Text block
__________

Forced Entertainment’s previous production The World in Pictures – a brisk and brusque retelling of history in its entirety – glosses over the major events of the past few decades in a rattle of et ceteras and blah, blah, blahs. “This stuff,” explains Terry O’Connor to the audience, “is stuff that you know anyway. Since you all lived through it, we can afford to go quickly.”

It is an intriguing but loving dismissal of the present from the Sheffield-based collective, who for almost 25 years have remained utterly fixated by the messy complexities of contemporary existence. Under the artistic direction of Tim Etchells the company have always aimed to dissect the act of living as it is right here, right now, with all its postmodern and existential trappings. Neat facts and tidy narratives simply don’t tell the whole story.

“When you go twenty-four, twenty-five years, as we have done,” says Etchells, “it becomes clear that you’re circling various topics and chasing things. You do it one way and then you go back a few years later and do it another way. Nothing’s final, is it?”

No surprises, then, that their new show Spectacular, a two-hander around death that receives its UK premiere recently at the Warwick Arts Centre, resuscitates some recurring motifs. Followers of the company will recognize the skeleton costume and enacted deaths, both of which have cropped up intermittently since 1986. “In some ways it’s a distillation or pushing on of a set of things that have been in the work for some time. I’m not obsessive that things are brand new.”

Despite this assertion, Forced Entertainment has never been content to settle for safe regurgitation of endlessly similar products. In treating theatre as a question posed, they have remained perched on the form’s edges, picking at its seams and pushing its limits.

Formed in 1984 by a group of Exeter University graduates, the experimental outfit now comprises of a core of six artists – Robin Arthur, Ricard Lowdon, Claire Marshall, Cathy Naden, Terry O’Connor and Etchells. In two and a half decades, the group have created an expansive and multifarious canon of over 50 projects, spanning theatre, visual art, film, text and digital media.

Throughout the eighties, the company’s work was characterised by a desperate, riotous freneticism, playing on the conflict between Hollywood adrenaline and the desolation of Thatcher’s Britain. Influences such as Impact Theatre and Pina Bausch combined as minimalist choreography gave way to ragged, visceral scores populated with kidnappings, cowboys and Elvis impersonators.

“Maybe at one point we were governed by this idea that a show ought to be X, Y and Z,” Etchells admits, “It ought to have some running around, it ought to have some music – and that was what we did. Over the years, that sense of what a show might be has loosened. We became more interested in liveness and in contact with the audience, flirting with the possibilities of having a hundred, two hundred or three hundred people sat watching.”

Out of the relative comfort of the nineties grew a more minimal style of work. Speak Bitterness, first performed in 1994, consisted of a row of seven suited performers continuously confessing sins over six hours, from eating the last biscuit, to forgery and fraud, to genocide.

__________

Supplied information
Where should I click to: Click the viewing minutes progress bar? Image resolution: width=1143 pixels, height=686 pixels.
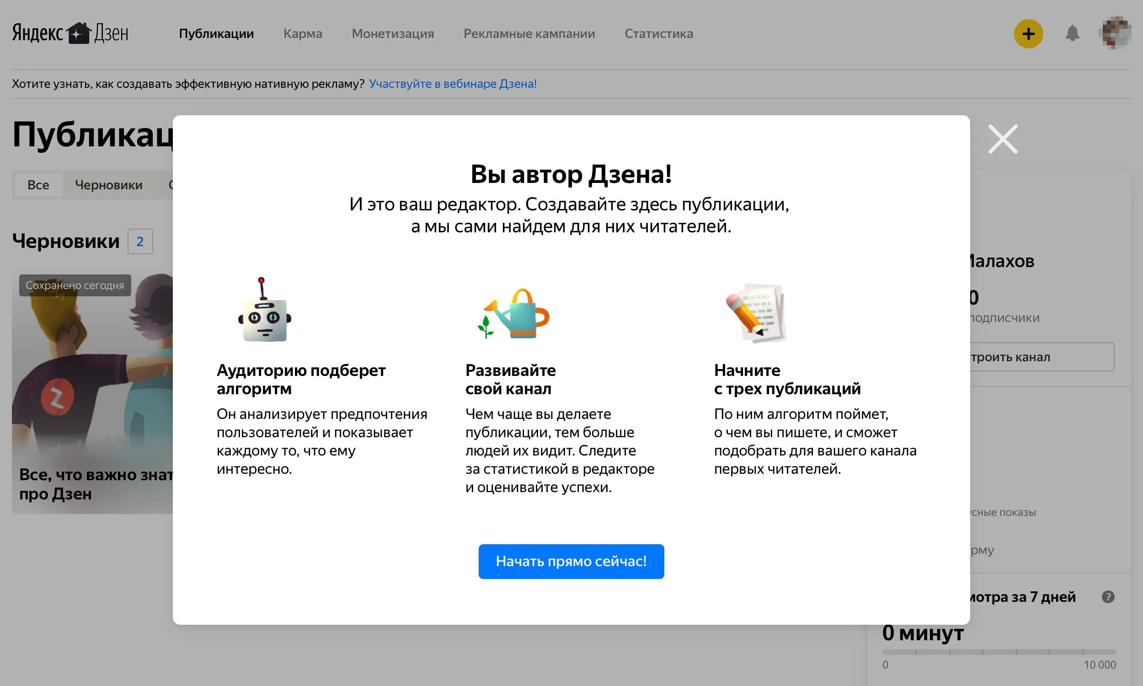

__________

Challenges
(a) Answer these questions from the article on Forced Entertainment, one per line:
(i) In what year was the company formed, and graduates of which university founded it?
(ii) Where did Spectacular receive its UK premiere?
(iii) How many performers appeared in Speak Bitterness, and for how long did they confess?
(b) Pick up the article on Forced Entertainment after its last sentence and write the next few paragraphs.

Responses
(a)
(i) 1984, by Exeter University graduates
(ii) The Warwick Arts Centre
(iii) Seven performers, confessing over six hours

(b)
“Everyone was used to us putting on mad costumes and wrecking everything about the stage, covered in beer – that was normal. When we came out and sat down to chat, that was surprising, because nobody really anticipated the work would go in that direction.”

Since then, their performances have often explored the failure of theatre itself. First Night presented an am-dram vaudevillian disaster of fixed smiles and missed cues, while 2005’s Bloody Mess collapsed inwards under clashing genres and a menagerie of theatrical personas – actresses, clowns, roadies and a woman in a gorilla suit – wrestling for centre stage status.

Within all this lurks a dark, ambiguous comedy. “There’s always been an absurd, playful edge to the work, even when it’s trying to be serious. I think our influences or reference points are half from art and theatre and half from popular entertainment – from Tommy Cooper or Morecombe and Wise, from stand-up or amateur dramatics. We always love to mix things up.”

With their hunger for experimentation and reinvention, Forced Entertainment has become staple fare in academic circles.

In 1999, the company received funding for the development of educational resources, which Etchells feels has added accessibility to the work. However, through their risky interrogation of form, the company remain well beyond mainstream popularity.

“Britain still seems very closed in comparison to mainland Europe. By persistence we’ve got a place that we’re allowed to occupy, but it still feels slightly grudging – not in terms of funding, but in a general sense of the cultural air. If you want to do anything interesting, you have to make space for it yourselves.”

Having already attempted to rewrite history and reshape geography, to confess the world’s sins, ask all its questions and tell all its stories, once cannot help but wonder the sort of space they’ll need. As Etchells has said in the past: “The stage is too small; it isn’t the whole world.”